Like, if I am in pain, and you are in pain, do I have to forget any of our pain?
What’s wrong with dealing with both issues?
It feels to me like that’s an excellent example of a scarcity mentality. Or the idea that if you can’t take the log of your eye, you should not point out the splinter in mine?
I don’t have any more to say about this than say: nonsense.
You and I come from a family of Francophones, raised as anglophones. We’ve had to suffer the injustices of both worlds.
We were called names by both ends. I was never francophone or anglophone enough. I could speak both languages, so I navigated both lands. Yet, when the riots started in 2016 in Buea, someone told me to leave their country.
Someone I had studied with; shared a drink. Someone I considered my friend.

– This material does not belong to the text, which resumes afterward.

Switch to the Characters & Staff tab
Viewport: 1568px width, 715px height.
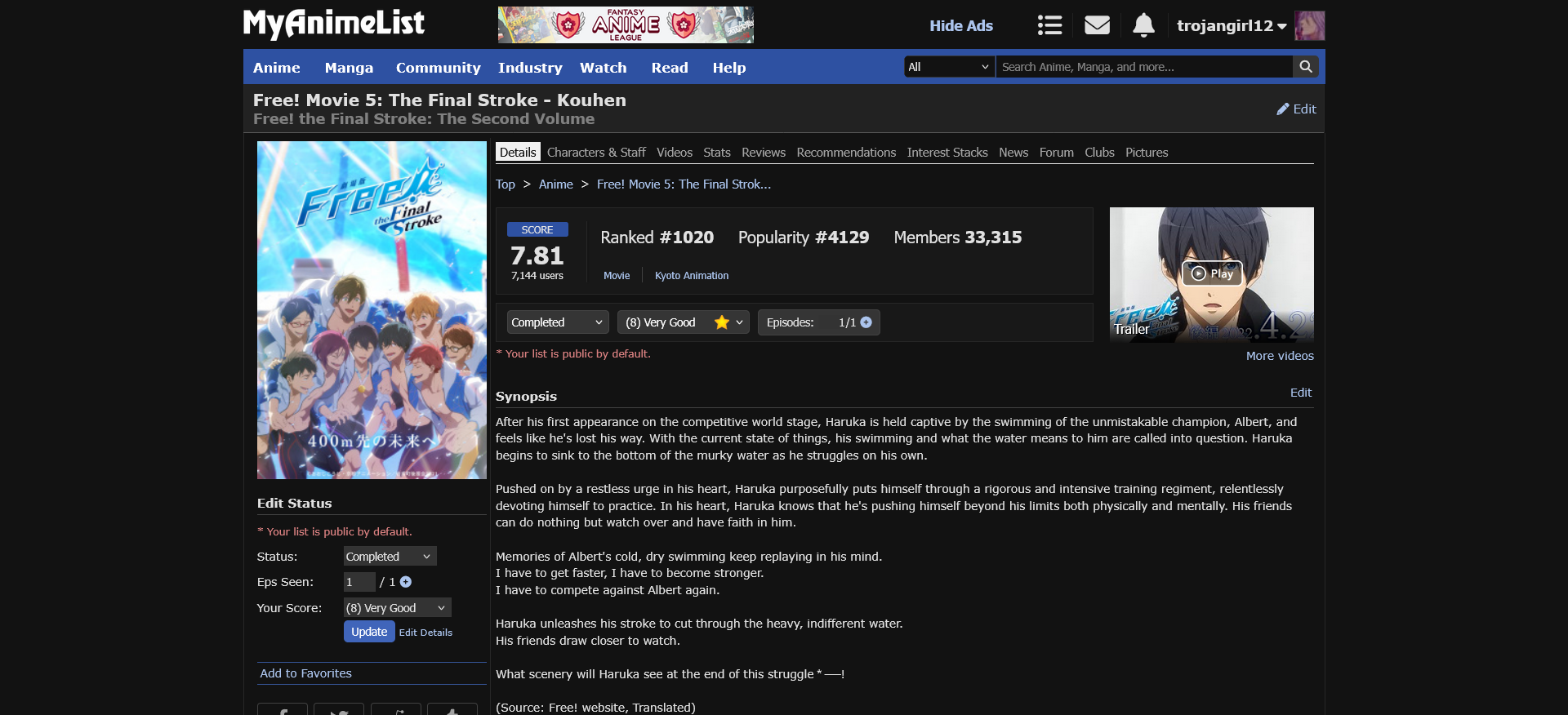click(x=596, y=153)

That’s why I can’t even imagine what it’s like to be black here. I have no personal frame of reference. I can’t imagine it because I feel it.

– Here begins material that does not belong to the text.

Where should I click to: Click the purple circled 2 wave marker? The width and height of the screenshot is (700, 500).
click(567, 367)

I feel fear. I feel rage. I feel sad. I feel upset. I feel confused. I feel helpless in the grand scheme of the matter.
I fear for Queen each day she leaves for work. I feel rage when I hear her stories. I feel sad that the next day, she has to wake up and go back to people who judge her for her color, and she still has to provide care.
Can you imagine the toll of that stress on her mentally and physically?
Can you imagine what happens when she gets agitated and then explodes?
Or when she complains about the medical conclusions that seem to explain that “black women are at higher risk” without any actual research data?
What do you think happens?
“There you go, an angry black woman. That’s what I thought.”
And guess what? Compared to the majority of black people — we’re privileged.
Can you imagine that?
Can you imagine living below the poverty line, not having access to education? Stuck in life — for the rest of your life; for 400 years, your forefathers built nothing for you to add on — nothing for your progeny. You watch your fellow brothers crushed on the neck, to death for an alleged fake $20 bill — approximately 10,000 FCFA. You are getting questioned and incarcerated for being — literally — at the wrong place at the wrong time. Or, more specifically, for being black. You are choked in broad daylight, while you call your mother — till you die.
Imagine how that must feel: to defend your color every day for the rest of your life.
I can’t. It’s too hard. It’s too painful. It’s too American.
But you know what I must tell you before I let you go?
I cannot afford to give up hope. First, my color doesn’t stop me from improving my life — even within the current climate. I will probably have to live under this cloud for all the time that I am here. But, it doesn’t stop me from controlling my education, earning potential, and choosing to act in the world.
I have to learn more about being black in America. In that process, I have to prepare the others who will come after me. The world will not end when I die. I won’t be the last confused immigrant. There are things I wish I knew before I came here, but I can’t change that.
I can change the future.
Queen had supporters who stood and fought for her. She, in turn, stands and fights for others.
I don’t think I need to fully know what it feels like to be black to do something about it.
I don’t need a police officer on my neck for 8 minutes and 46 seconds before choosing to lead a life that empowers others and myself.
America is a hard place to be black. It’s also a place where there are many black heroes and heroines. Heroes with a rich history on how to fight, strive, resist, and thrive not despite — but because of being black.
There’s now a particular honor and duty that lands for me as a black person here. As a writer, my perspective can provide a chance to share a world that most people — mainly white people — will never understand.
In the same way as a husband, I can speak to single people. Or, as an African, I can talk with Americans.
I choose to use my blackness, my default, for the power it wields.
America may have been trying for all these centuries to shutdown a force that could change the world. Guess what? For hundreds of years, that hasn’t been successful.
We’re not about to let that happen either, are we, brother?